Synhelion to build first solar fuel plant in Spain

It will have a production capacity of 1,000 tonnes per year and will be operational by 2027.
The Swiss company Synhelion has announced that Spain will host the world's first plant for introducing its solar fuels to market. This innovative product, designed for long-distance transport and other industries that are difficult to electrify, such as cement manufacturing, is solar-powered and only emits the amount of carbon dioxide used to manufacture it.
The RISE plant, the precise location of which Synhelion has not yet disclosed, will have a production capacity of 1,000 tonnes per year. Construction will start in 2025 and it will be operational by 2027. It will produce solar kerosene for aircraft, sustainable diesel for ships and trucks, and green petrol for motor vehicles.
Pioneer clients
The first clients, who will pioneer these non-fossil fuels, have already signed five-year purchase agreements that will support the investment and development of Synhelion's technology. The first was the Swiss aircraft manufacturer Pilatus Aircraft, which will buy 200 tonnes of solar kerosene produced in Spain, and which has also become a shareholder in the manufacturer.
The Lake Lucerne Navigation Company (SVG), also from Switzerland, will be the first shipping company to use this fuel, after signing a purchase agreement for 100 tonnes per year from 2027. SGV's steamships will thereby continue to form part of the landscape of Lake Lucerne as they have done for over a century, but they will no longer use the coal they initially used or their current fossil fuel, but an alternative produced in Spain. And all this can be achieved without even having to modify their engines.

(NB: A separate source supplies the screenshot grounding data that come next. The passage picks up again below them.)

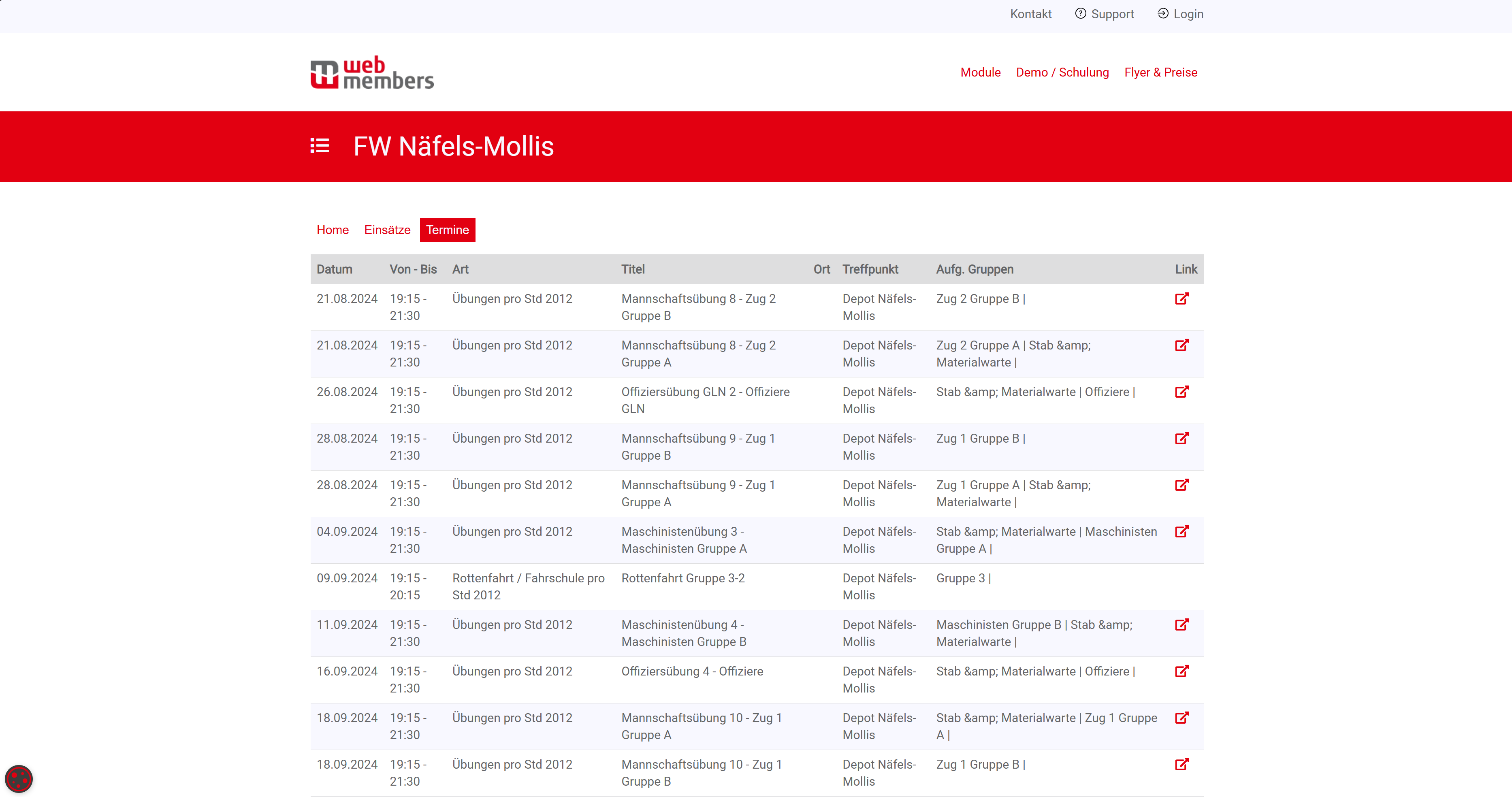Viewport: 1512px width, 797px height.
Task: Open Demo / Schulung navigation link
Action: pyautogui.click(x=1062, y=72)
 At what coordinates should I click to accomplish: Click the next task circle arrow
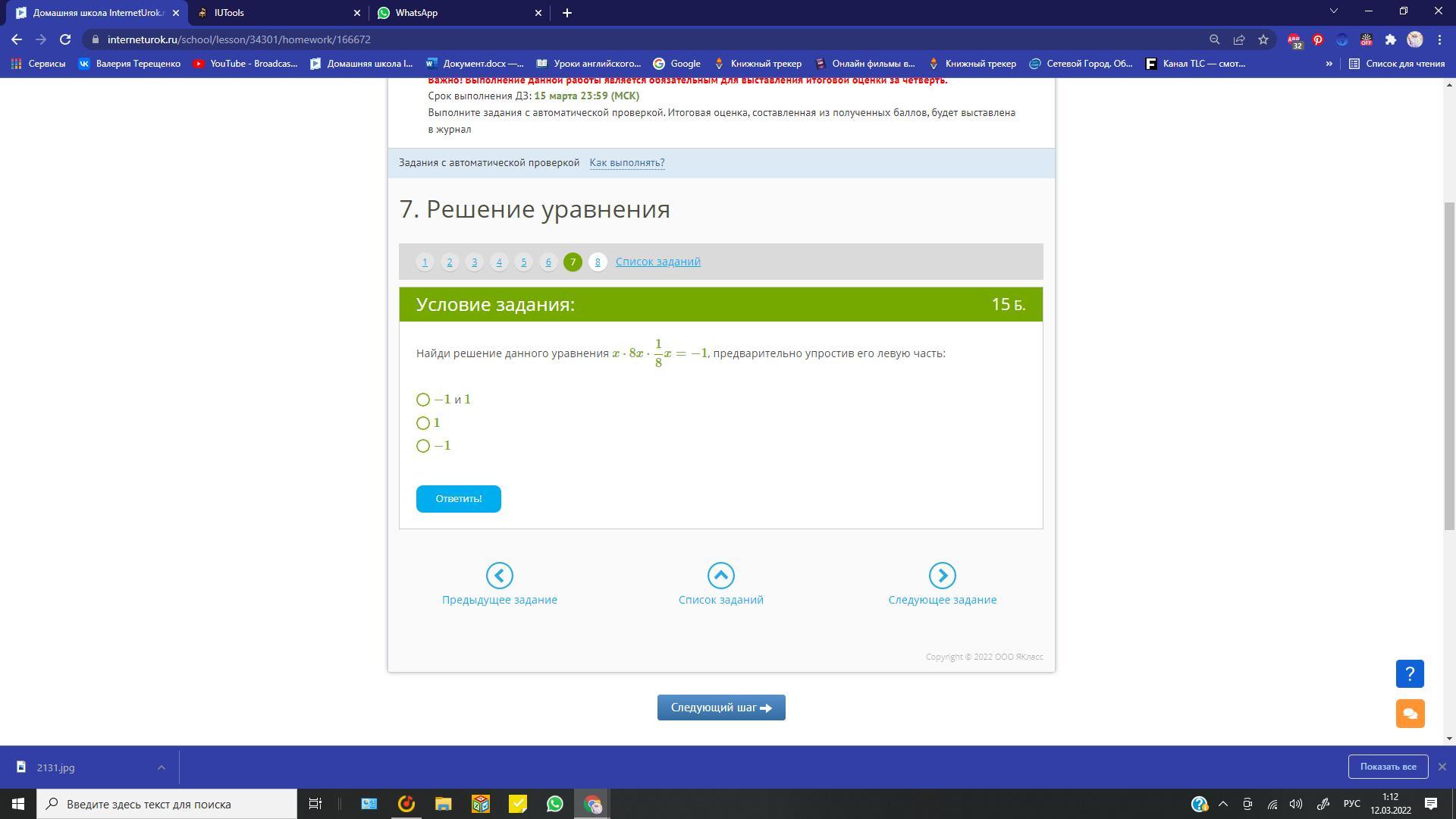pos(942,576)
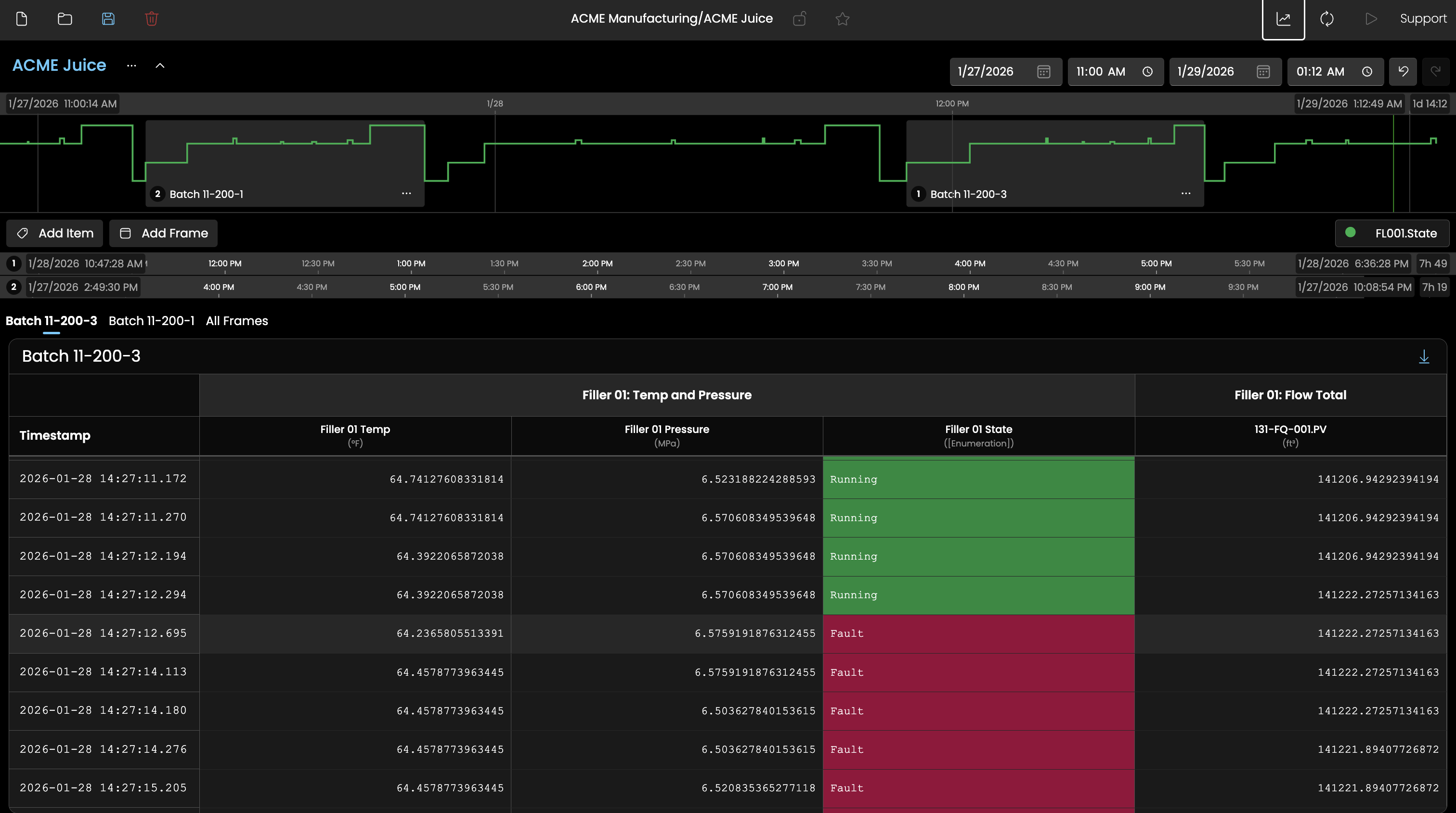Open the folder icon in toolbar
The height and width of the screenshot is (813, 1456).
(65, 19)
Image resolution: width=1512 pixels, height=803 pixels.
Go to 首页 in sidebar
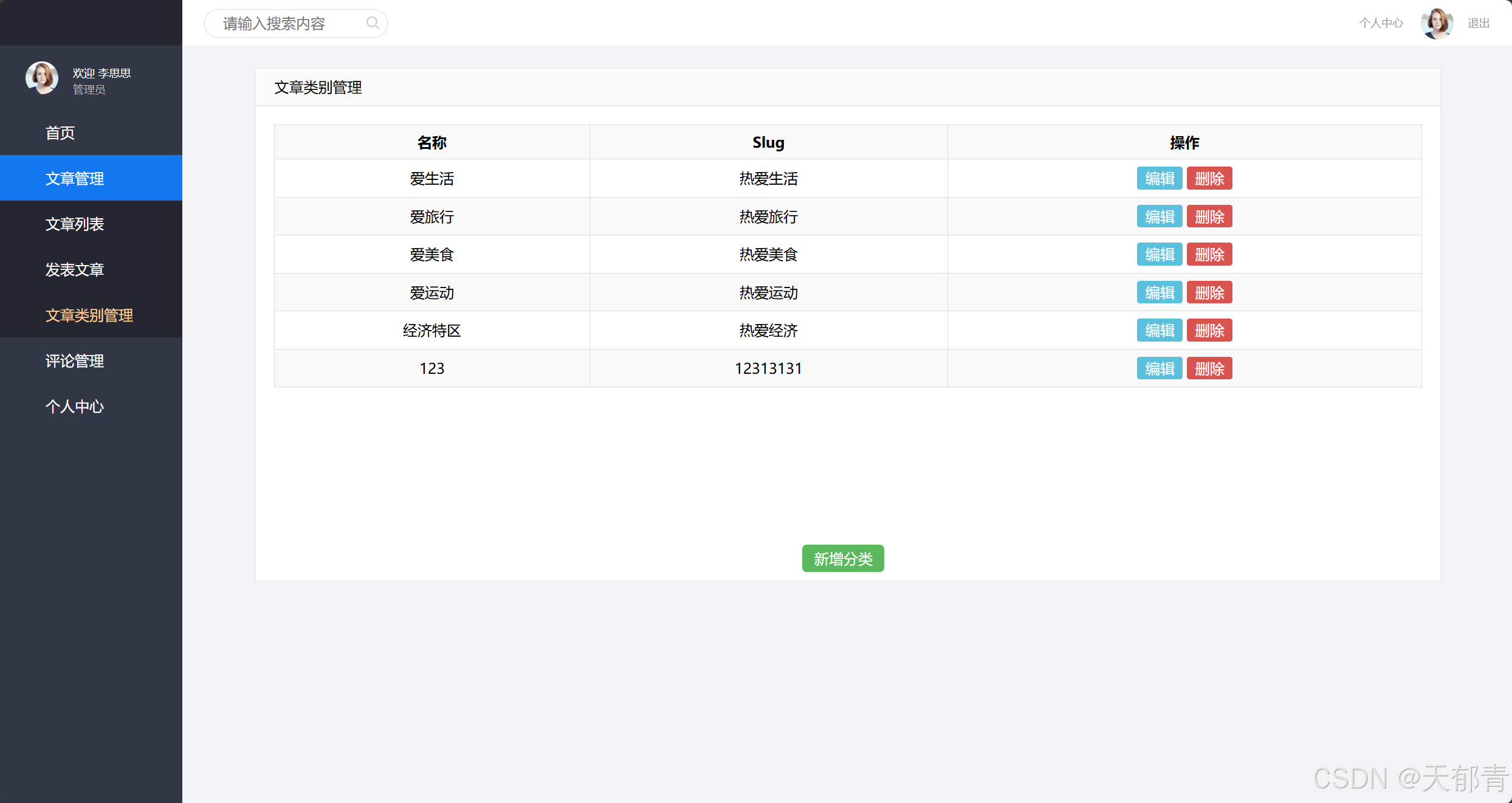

Large-scale implementation
Synhelion's first industrial-scale plant, called Dawn (pictured), started production in Germany last June with the aim of demonstrating that the technology to produce solar fuels is ready for large-scale application. Although smaller in capacity than RISE, its launch has led to the first agreements being signed.
A 20-metre-high solar tower and a field of mirrors form the most striking part of Dawn. The tower contains a solar receiver, a thermochemical reactor and a thermal energy storage facility that enables cost-effective production of solar fuel 24 hours a day.
Ten-year target
Synhelion was founded in 2016 as a spin-off of ETH Zurich. In 2019 it demonstrated, for the first time, that fuels could be produced using solar heat. Its goal is to reach an annual production volume of around 1 million tonnes of solar fuel in ten years.
Synthetic crude oil is an intermediate product from which certified fuels are processed in a conventional oil refinery. Solar fuels can directly replace fossil fuels and are fully compatible with existing fuel infrastructure, from storage and transport to internal combustion engines and aircraft engines.